Sometimes in science, persistence is rewarded. For more than 30 years Mark Pepys, professor of medicine at University College London, has concentrated on research into amyloidosis, an incurable disease that causes organ failure in tens of thousands of people a year worldwide.
Amyloidosis is caused by the build up of abnormal “amyloid” proteins in body tissues. Prof Pepys has long believed that the key to understanding the disease is a related blood protein called SAP, which sticks to amyloid fibres and stops enzymes removing them.
The FT has covered his work several times. My predecessor David Fishlock described in 1990 Prof Pepys’s discovery of a way to image SAP and amyloid fibres. I wrote in 1995 and 2002 about progress in developing a drug called CPHPC, which aimed to clear the destructive amyloid deposits from patients by removing the protective SAP from their blood.
Prof Pepys was working then in collaboration with Roche. But the Swiss pharmaceutical giant eventually pulled out.
“While we had promising early results [with CPHPC] they were not enough to benefit patients with advanced disease,” he says. “Something more dramatic is needed.”
That something turns out to a combination of CPHPC with an antibody – a molecular guidance system designed to seek out amyloid deposits in vital organs.
Now Prof Pepys has reached an agreement with another big pharmaceutical group, UK-based GlaxoSmithKline, to collaborate on producing a treatment for amyloidosis based on the CPHPC-antibody combination.
Although the details of this week’s deal are confidential, Prof Pepys says GSK will spend many millions of pounds working with UCL scientists, to convert their successful animal tests into an antibody-based drug for human use.

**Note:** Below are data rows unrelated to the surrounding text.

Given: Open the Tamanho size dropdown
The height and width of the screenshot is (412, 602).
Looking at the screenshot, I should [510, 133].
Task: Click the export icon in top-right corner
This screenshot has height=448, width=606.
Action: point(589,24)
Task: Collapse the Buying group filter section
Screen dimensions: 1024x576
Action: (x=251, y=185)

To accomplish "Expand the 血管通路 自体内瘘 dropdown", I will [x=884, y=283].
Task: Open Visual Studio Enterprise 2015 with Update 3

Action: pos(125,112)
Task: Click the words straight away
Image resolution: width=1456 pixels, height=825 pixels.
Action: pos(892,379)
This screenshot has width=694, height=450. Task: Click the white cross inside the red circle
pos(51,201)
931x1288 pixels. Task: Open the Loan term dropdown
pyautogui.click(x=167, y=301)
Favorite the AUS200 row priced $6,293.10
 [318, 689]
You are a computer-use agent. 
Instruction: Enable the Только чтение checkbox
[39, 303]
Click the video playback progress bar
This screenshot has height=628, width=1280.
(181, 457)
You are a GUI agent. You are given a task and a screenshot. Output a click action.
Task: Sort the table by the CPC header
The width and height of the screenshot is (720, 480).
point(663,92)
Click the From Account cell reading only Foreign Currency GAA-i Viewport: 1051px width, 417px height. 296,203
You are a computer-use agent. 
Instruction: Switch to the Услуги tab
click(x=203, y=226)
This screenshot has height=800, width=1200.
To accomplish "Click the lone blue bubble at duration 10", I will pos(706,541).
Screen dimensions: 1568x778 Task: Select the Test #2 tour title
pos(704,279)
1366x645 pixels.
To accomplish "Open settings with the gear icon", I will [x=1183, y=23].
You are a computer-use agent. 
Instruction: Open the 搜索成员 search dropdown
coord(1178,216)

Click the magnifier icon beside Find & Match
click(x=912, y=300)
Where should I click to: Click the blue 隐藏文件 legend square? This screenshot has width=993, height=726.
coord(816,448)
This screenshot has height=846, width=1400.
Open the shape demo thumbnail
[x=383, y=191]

Mike Owen, GSK’s head of biopharmaceutical research, said it was realistic to aim for clinical trials within two years.
Symptoms of amyloidosis are very variable because the heart, kidneys, liver and almost any other organ can be affected. Every year 500 to 1,000 new cases are diagnosed in the UK, mainly in middle-aged and older people; their prognosis is poor.
Although amyloidosis is a rare disease, there are enough sufferers – an estimated 80,000 in the industrialised world – to bring in considerable revenues from an effective drug.
Prof Pepys points out that antibody-based medicines can sell for tens of thousands of pounds per patient, particularly if they treat a previously untreatable disease.
While staff at GSK’s research centre in Stevenage will look after the clinical development of the new medicine, “Prof Pepys will remain closely involved in the project,” says Pauline Williams, the company’s head of academic liaison. “It was critical for him to feel that he was not handing everything over to us.”